** SUPPLIED DATA follows **

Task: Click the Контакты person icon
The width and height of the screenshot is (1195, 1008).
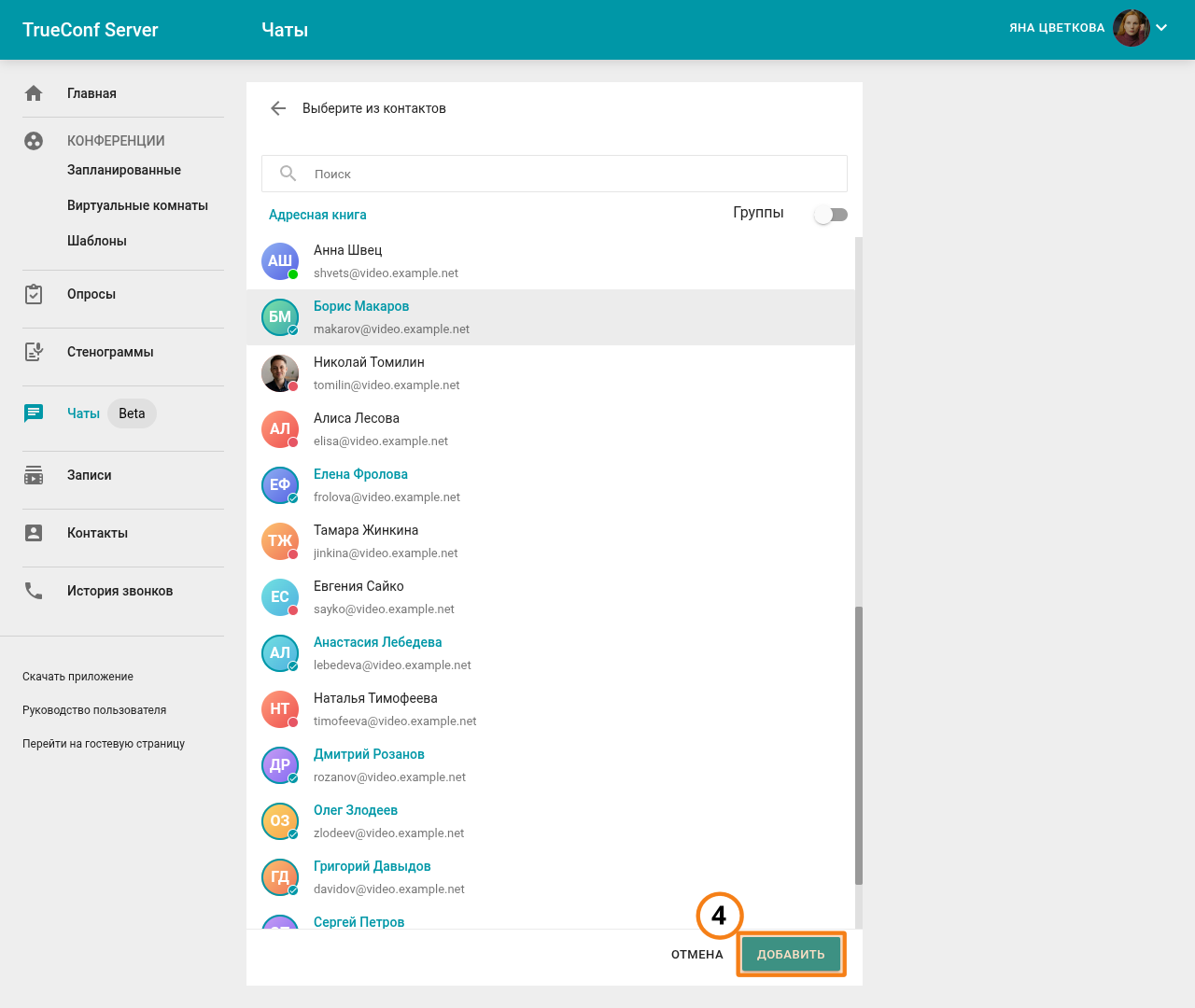Action: click(x=34, y=533)
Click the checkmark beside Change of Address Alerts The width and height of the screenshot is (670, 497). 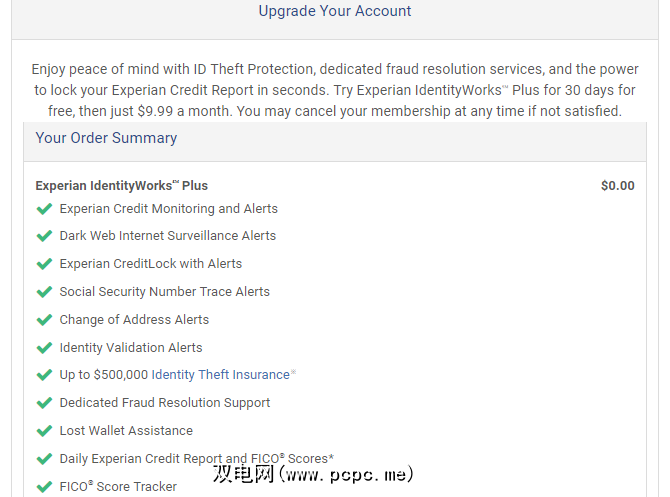click(43, 320)
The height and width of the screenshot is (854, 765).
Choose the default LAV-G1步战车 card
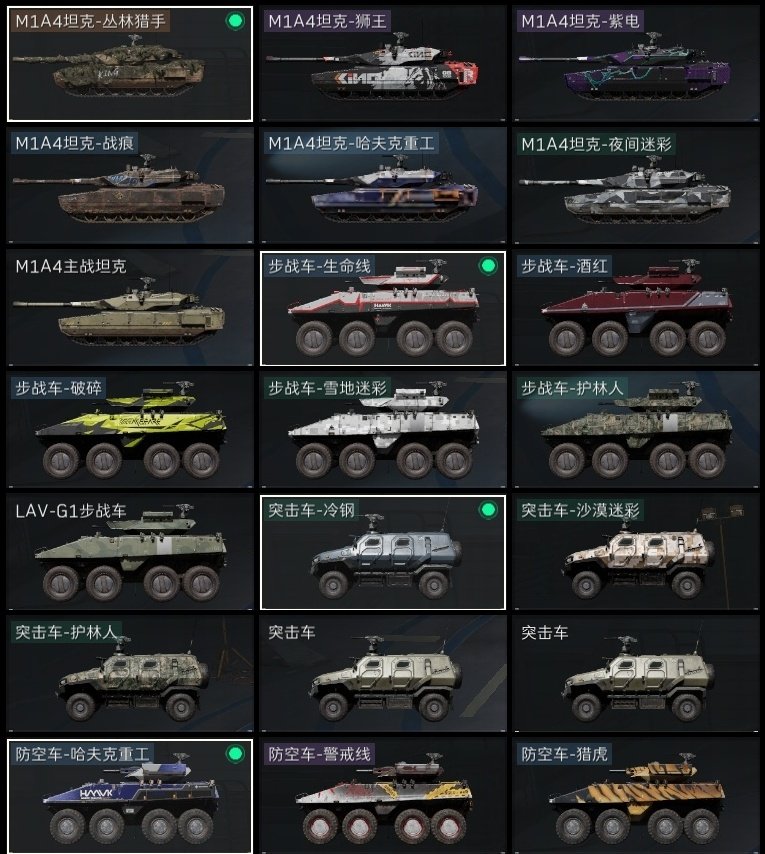(130, 552)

** End of SUPPLIED DATA **

**WHAT IS EXPECTED**
Your answer must be the lines from the line containing "The height and" through the final line of the data, written out exactly, both ends included and pictures left out.

**RESPONSE TO THE EXERCISE**
The height and width of the screenshot is (854, 765).
Choose the default LAV-G1步战车 card
(130, 552)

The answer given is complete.